Ephraim Fischbach, searcher for “Hypercharge” fifth force in the 1980s, has produced an intriguing new analysis of radioactive decay data which indicates periodicities in various decay processes that shouldn’t exist. Radioactive decay is held to be “random” – in reality probabilistic because particles tunnel out of nucleii according to what energy they can borrow from the quantum vacuum, and that’s a ‘random’ thing. In operational terms it means radioactives should decay without respecting clocks, thus ideally we shouldn’t see seasonal and shorter term variations. But, of course, we live and experiment in a variable environment that does show such changes, which means most physicists are suspicious of the new results.
Some more related news-bites…
Radioactive Decay and the Earth-Sun Distance …John Cramer’s “Alternate View” article on the work. He also covered Fischbach’s Fifth-Force work in the 1980s.
The mystery of the varying nuclear decay …PhyicsWorld wades into the issue. Quotes Fischbach to the effect that ‘decay constants’ aren’t so constant.
Half-Life (More or Less) … ScienceNews does a similar piece, covering much of the physics community’s reaction.
Implications for C-14 Dating of the Jenkins-Fischbach Effect and Possible Fluctuation of the Solar Fusion Rate …a discussion of the possible ~200 year periodicity in C-14 decay and it’s possible relationship to the “Jenkins-Fischbach effect”. Indicates that archaeological dating by C-14 is thus probably in doubt – though by how much is guess-work. 200 years?

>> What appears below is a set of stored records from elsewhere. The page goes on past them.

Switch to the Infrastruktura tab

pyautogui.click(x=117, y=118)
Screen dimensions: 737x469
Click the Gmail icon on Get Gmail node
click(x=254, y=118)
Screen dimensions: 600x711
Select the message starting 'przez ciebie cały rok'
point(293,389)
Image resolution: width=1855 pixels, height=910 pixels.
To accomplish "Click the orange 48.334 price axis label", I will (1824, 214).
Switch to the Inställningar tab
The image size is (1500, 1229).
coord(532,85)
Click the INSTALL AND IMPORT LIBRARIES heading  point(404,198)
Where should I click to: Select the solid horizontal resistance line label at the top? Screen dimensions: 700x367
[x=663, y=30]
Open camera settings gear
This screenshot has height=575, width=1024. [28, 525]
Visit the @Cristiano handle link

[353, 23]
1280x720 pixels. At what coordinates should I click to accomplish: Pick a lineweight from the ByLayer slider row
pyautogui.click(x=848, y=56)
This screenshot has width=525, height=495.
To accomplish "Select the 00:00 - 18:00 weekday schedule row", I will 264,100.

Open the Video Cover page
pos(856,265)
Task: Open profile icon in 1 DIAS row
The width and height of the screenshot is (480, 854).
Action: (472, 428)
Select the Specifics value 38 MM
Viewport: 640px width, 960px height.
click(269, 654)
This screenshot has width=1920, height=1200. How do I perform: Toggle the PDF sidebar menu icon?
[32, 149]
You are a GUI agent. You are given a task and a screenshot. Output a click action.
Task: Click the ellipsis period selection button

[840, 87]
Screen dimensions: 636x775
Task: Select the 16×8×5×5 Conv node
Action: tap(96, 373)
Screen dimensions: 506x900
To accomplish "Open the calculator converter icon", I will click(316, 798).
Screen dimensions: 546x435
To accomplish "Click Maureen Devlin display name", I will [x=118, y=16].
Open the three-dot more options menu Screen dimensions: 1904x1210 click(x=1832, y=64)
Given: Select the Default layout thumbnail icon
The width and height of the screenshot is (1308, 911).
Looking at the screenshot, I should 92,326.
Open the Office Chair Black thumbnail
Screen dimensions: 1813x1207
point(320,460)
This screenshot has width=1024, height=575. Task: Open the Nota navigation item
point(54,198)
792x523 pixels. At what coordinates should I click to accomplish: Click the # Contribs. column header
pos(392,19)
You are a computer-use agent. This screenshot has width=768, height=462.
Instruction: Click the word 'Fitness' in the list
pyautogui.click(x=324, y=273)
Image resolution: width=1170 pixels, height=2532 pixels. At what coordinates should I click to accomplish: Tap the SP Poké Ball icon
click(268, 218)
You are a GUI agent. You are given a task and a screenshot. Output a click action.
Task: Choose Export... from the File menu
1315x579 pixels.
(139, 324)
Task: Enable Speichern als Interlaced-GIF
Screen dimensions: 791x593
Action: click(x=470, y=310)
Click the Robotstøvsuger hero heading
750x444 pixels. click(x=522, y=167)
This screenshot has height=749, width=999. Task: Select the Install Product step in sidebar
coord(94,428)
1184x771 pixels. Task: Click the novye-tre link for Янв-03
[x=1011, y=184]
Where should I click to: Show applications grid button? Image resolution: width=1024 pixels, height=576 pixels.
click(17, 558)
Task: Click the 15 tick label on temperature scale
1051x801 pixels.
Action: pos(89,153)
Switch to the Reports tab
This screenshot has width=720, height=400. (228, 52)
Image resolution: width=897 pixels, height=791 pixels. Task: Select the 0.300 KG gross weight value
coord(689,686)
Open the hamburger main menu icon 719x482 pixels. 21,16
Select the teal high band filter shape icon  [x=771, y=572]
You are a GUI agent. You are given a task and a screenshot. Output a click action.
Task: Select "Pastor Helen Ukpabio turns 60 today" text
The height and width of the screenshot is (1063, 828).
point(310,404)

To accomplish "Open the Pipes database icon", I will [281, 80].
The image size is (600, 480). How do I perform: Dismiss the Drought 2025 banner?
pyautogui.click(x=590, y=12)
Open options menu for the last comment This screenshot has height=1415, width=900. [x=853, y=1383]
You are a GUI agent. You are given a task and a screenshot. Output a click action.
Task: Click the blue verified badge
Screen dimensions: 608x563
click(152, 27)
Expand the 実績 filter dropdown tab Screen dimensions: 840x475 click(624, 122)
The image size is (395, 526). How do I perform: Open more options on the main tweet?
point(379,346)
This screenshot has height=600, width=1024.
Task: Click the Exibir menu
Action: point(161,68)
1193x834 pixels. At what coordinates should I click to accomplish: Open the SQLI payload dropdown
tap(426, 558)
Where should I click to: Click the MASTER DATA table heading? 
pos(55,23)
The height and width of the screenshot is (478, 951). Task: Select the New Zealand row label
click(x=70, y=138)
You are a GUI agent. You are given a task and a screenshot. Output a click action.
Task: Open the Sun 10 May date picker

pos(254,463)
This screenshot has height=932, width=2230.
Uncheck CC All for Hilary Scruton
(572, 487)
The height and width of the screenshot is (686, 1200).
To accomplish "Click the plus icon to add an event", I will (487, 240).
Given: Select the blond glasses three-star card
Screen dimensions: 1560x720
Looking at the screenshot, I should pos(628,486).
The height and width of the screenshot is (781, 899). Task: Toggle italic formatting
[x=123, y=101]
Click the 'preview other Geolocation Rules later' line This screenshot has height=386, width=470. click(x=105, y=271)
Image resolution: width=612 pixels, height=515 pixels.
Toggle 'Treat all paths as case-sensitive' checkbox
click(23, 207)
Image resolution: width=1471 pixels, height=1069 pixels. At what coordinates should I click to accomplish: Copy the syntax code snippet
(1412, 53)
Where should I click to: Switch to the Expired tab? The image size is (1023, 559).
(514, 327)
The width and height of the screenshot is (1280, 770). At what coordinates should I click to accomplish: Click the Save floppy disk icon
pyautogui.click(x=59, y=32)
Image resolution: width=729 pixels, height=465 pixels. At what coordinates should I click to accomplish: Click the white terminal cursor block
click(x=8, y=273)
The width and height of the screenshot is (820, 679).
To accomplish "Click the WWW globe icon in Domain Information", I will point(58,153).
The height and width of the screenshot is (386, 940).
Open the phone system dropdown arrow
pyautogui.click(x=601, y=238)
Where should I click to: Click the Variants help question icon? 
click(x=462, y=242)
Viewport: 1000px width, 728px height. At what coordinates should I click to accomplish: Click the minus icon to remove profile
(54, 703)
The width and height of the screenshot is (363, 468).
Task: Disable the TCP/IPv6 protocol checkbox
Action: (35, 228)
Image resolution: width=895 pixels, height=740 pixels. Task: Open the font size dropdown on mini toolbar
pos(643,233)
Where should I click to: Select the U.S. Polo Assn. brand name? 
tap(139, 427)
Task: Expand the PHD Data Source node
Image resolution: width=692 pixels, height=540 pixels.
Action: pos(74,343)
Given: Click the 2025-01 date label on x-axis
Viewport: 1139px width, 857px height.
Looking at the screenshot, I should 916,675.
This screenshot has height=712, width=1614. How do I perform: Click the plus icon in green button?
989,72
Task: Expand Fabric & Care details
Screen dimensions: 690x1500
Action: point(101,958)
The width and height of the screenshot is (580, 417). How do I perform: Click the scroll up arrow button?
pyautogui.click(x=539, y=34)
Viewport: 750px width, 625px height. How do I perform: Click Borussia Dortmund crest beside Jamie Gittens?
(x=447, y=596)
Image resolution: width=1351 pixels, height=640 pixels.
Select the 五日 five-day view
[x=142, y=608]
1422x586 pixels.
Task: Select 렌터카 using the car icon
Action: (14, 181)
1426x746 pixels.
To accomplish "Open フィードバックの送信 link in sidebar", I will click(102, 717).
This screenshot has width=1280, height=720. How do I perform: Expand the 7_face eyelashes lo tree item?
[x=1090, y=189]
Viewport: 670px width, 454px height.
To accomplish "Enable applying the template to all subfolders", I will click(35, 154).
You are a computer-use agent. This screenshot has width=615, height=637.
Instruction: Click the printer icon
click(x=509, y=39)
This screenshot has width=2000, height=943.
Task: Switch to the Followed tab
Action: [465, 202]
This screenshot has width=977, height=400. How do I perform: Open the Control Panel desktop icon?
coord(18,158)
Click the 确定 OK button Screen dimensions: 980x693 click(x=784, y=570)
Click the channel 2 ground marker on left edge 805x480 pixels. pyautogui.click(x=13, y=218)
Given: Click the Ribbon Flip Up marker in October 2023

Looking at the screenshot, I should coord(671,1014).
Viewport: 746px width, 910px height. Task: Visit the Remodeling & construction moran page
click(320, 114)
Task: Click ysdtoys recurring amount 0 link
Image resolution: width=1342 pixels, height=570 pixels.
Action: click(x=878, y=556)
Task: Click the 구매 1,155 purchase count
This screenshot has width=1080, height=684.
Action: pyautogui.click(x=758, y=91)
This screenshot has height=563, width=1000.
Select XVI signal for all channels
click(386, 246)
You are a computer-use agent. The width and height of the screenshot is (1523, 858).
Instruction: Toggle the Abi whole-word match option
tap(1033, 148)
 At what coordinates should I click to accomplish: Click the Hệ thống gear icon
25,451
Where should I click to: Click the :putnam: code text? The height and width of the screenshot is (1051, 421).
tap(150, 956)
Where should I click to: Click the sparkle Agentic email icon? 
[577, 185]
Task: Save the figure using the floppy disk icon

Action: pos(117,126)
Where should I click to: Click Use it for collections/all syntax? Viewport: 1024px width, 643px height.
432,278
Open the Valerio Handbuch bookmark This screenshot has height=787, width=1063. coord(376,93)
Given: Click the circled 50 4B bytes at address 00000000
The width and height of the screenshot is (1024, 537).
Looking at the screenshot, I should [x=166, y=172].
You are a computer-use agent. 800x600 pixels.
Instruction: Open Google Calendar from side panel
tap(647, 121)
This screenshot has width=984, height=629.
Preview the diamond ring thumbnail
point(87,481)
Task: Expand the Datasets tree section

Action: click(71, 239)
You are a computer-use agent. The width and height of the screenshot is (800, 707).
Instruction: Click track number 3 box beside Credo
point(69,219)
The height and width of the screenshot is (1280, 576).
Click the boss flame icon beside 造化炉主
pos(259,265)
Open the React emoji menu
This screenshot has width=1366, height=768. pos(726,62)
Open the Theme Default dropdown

This is very much a “watch-this-space” kind of thing. Recent analysis of “Cassini’s” RTG output, which uses Pu-238, one of the variable isotopes, shows no variability – BUT Fischbach says that maybe due to power-variations from decay being masked by power-variations due to solar variability, which matches neutrino-flux variation in the model. Thus the signals counter-act. Maybe.